El terrible mal de Minamata,
como lo saben los japoneses, porque las empresas en cualquier parte del mundo,
en Tokio o en Majagual, arrojan porquerías químicas a las corrientes, y primero
se pudren las aguas, y después nacen degenerados los peces y los camarones, y
después nacen sin ojos los niños cuyas madres, en aquellos caseríos extraviados
de la mano de Dios, consumen esa agua y esos pescados.
En las cabeceras de ambos
ríos, las compañías mineras, que buscan oro entre la tierra, hacen sus
excavaciones con un sancocho de mercurio y ácidos. Arroyos y acequias se llevan
el mazacote. Los bocachicos mueren con la boca abierta en los playones. Las
espigas de arroz no volvieron a crecer.
En medio del desastre causado
por las inundaciones, y como si fuera poco, las yucas harinosas de antes
florecen ahora con un hongo químico a manera de cresta. El hambre campea entre
los pocos ranchos que no se ha llevado el invierno. Las emanaciones de las
lagunas huelen a lo mismo que huele un laboratorio de detergentes.
Hay que decir, también, que
los empresarios mineros se defienden diciendo que Ordóñez Sampayo está loco.
Claro que está loco: ningún hombre cuerdo expone su pellejo ni dedica su vida
entera a defender a un ruiseñor, una mojarra, un plátano pintón, una mazorca de
maíz o a una mujer embarazada que carga un fenómeno en el vientre.
Epílogo
Aquella mañana, cuando los
pescadores de Santa Marta regresaron a la playa, el periodista Caballero los
acompañó en su tarea de descamar y abrirles el buche a los escasos pescados que
traían.
-¿Qué es eso? -preguntó,
intrigado, al ver unas bolas negras en el estómago de un bagre.

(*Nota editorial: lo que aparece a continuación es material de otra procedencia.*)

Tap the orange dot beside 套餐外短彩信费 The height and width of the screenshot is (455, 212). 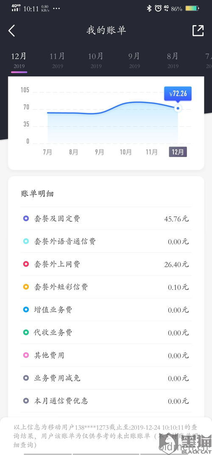coord(26,287)
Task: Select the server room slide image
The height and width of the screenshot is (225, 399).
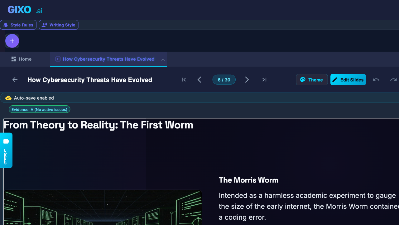Action: pyautogui.click(x=103, y=208)
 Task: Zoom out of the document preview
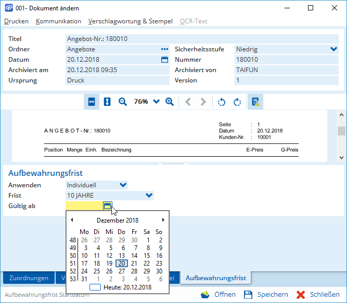[123, 102]
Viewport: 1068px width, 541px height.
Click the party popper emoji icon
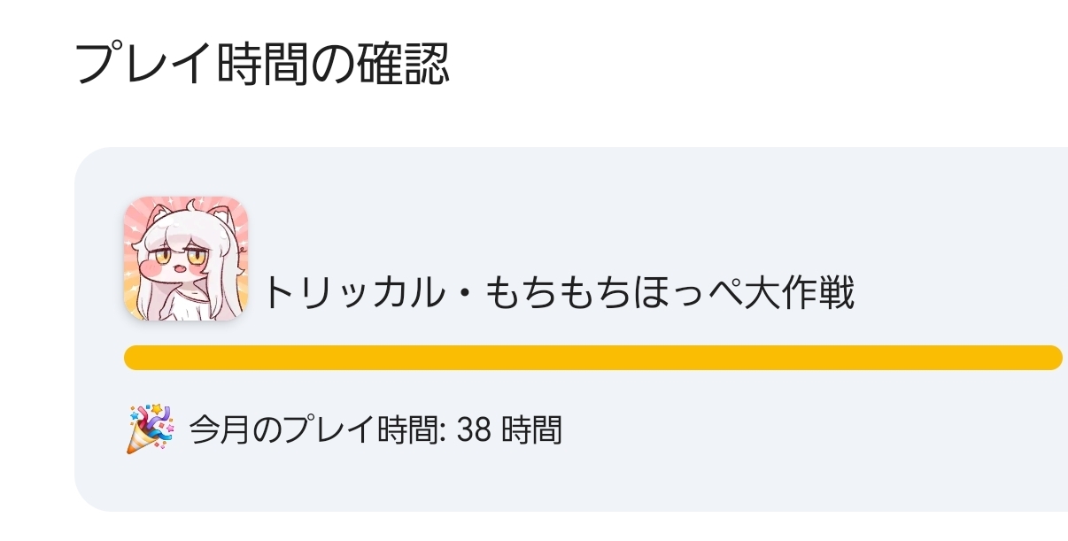click(148, 429)
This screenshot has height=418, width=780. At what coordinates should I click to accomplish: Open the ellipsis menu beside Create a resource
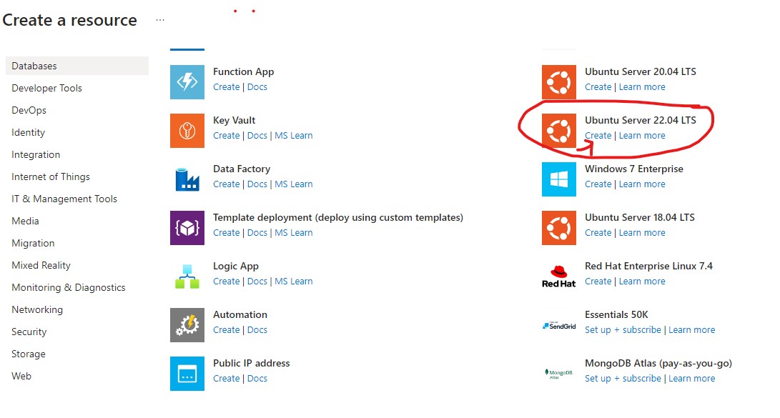pyautogui.click(x=160, y=21)
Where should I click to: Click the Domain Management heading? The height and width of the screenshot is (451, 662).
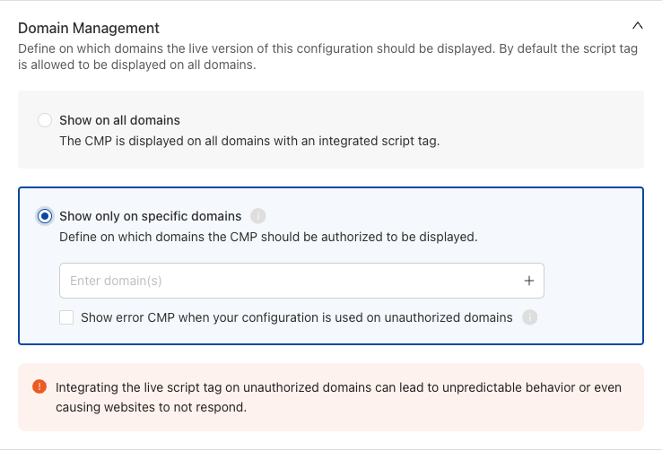point(89,28)
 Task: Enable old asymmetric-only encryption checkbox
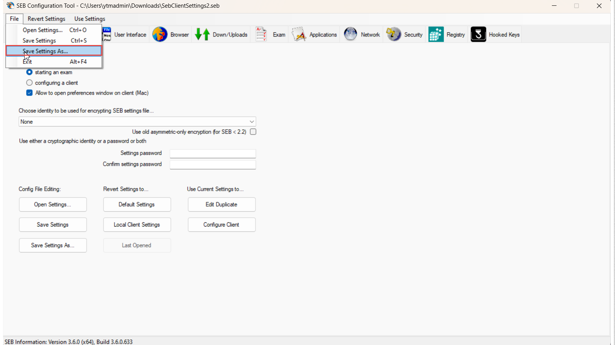coord(253,132)
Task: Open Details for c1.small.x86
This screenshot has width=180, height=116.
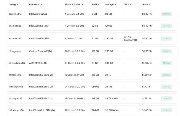Action: [166, 26]
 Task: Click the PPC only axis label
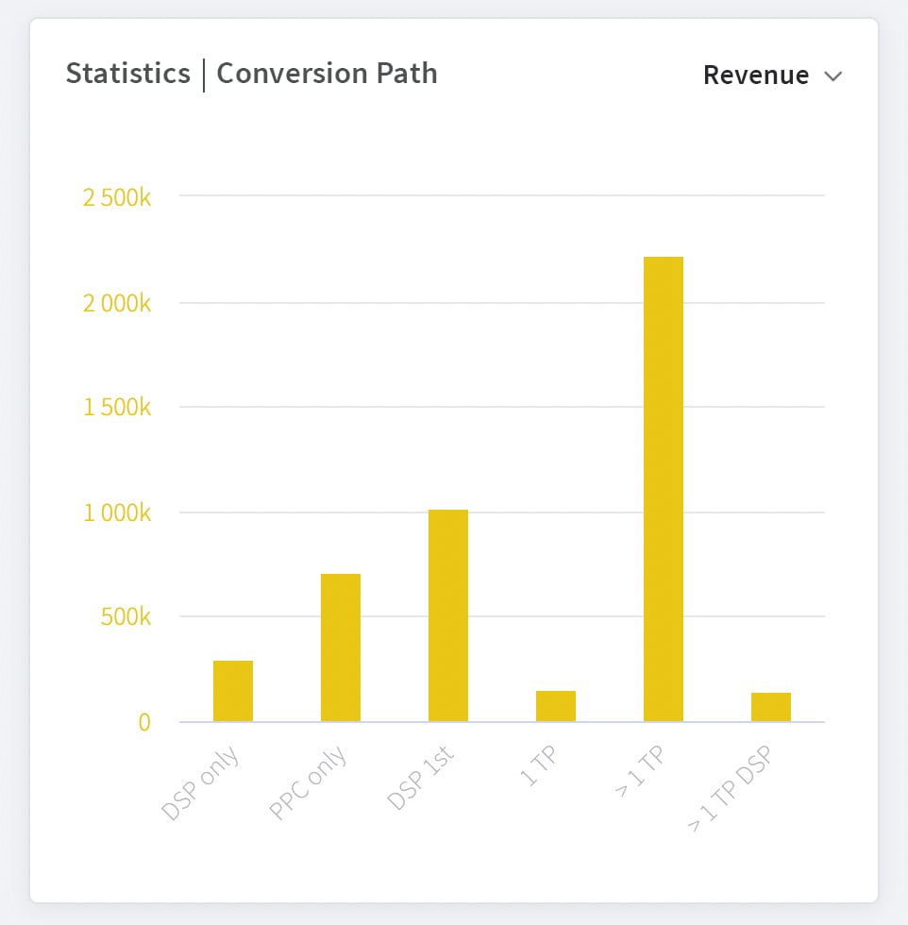(x=309, y=782)
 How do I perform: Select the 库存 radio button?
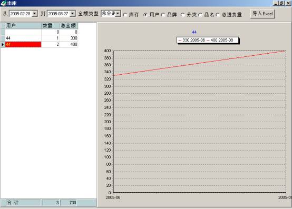125,15
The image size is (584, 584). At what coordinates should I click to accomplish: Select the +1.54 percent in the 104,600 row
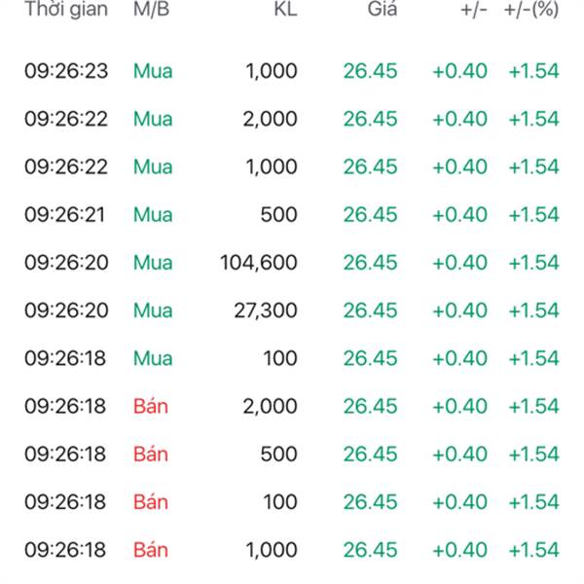click(534, 263)
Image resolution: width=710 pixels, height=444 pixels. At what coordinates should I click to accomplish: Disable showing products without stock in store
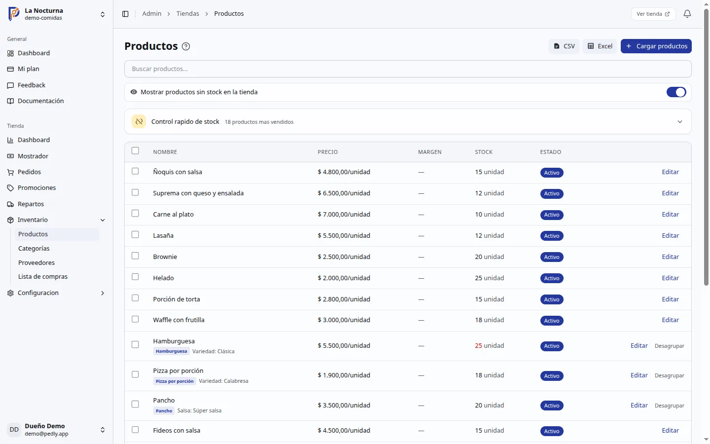[x=676, y=92]
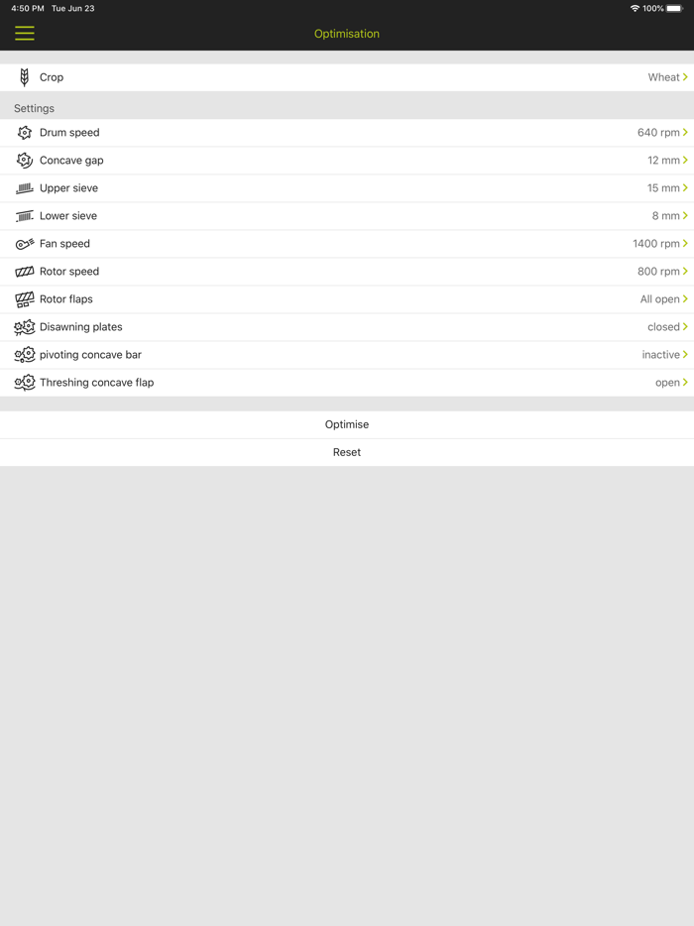Tap the upper sieve icon
This screenshot has height=926, width=694.
point(25,188)
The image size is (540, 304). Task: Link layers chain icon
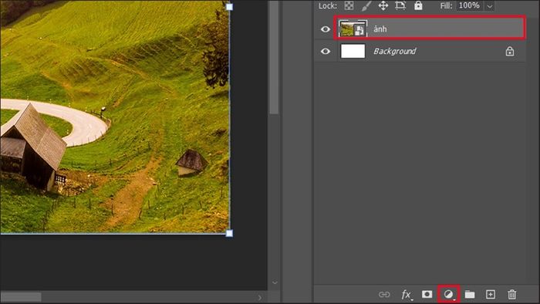(384, 295)
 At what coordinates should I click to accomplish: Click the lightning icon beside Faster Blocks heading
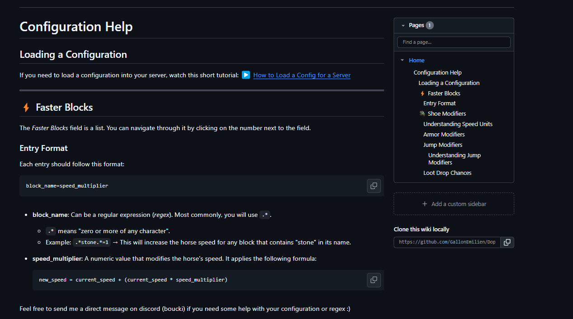coord(26,108)
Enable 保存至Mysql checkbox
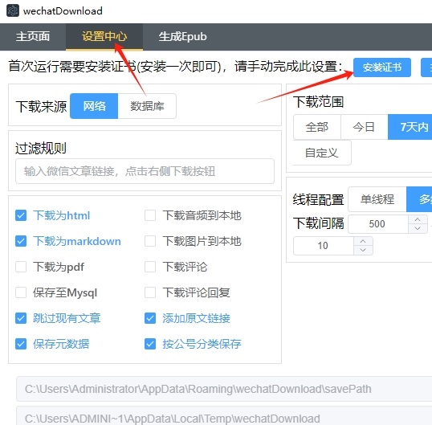 21,292
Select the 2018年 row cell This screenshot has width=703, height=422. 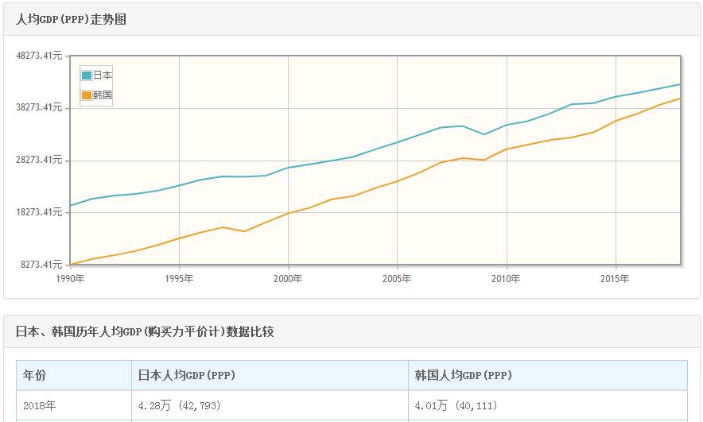pos(39,405)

-Carbón, amigo -le contestó
uno de ellos, levantando el animal-. Pelotas de carbón. Eso es lo que comen
ahora.
Caballero tomó más fotografías
y se las llevó a algunos funcionarios de la industria carbonera.
-No se preocupe -le contestó
el gerente-. Vamos a construir un nuevo muelle de última generación.
-No lo dudo -dijo el
reportero, con una mueca de dolor que parecía sonrisa-. No lo dudo: será la
última generación.
El día que Caballero me contó
esa historia, y me enseñó sus fotografías, ya no sentí ganas de echarme a
llorar, como la vez aquella del langostino bañado en combustible. Lo que sentí
ahora fue rabia. Cuando ya no quede una sola hoja de acacia, cuando el último
pulpo haya muerto atragantado con ácido sulfúrico y cuando nuestros nietos
nazcan con un tumor de carbón endurecido en la barriga, entonces será demasiado
tarde. Dispondremos de computadores infrarrojos de última generación, pero ya
no habrá agua para beber; los celulares de rayos láser se podrán comprar en las
boticas, pero el sol no volverá a salir; los niños encontrarán el algoritmo de
28 a la quinta potencia con solo cerrar los ojos, pero dentro de 20 años no
sabrán de qué color era una golondrina.
Los invito a todos a ponerse
de pie antes de que se marchite el último pétalo. Usen el arma prodigiosa del
Internet para protestar. Hagan oír su voz. Que el correo electrónico de los
colombianos sirva para algo más que mandar chistes y felicitaciones de
cumpleaños. Porque, si seguimos así, el día menos pensado no quedará nadie que
cumpla años. Ni quién envíe felicitaciones.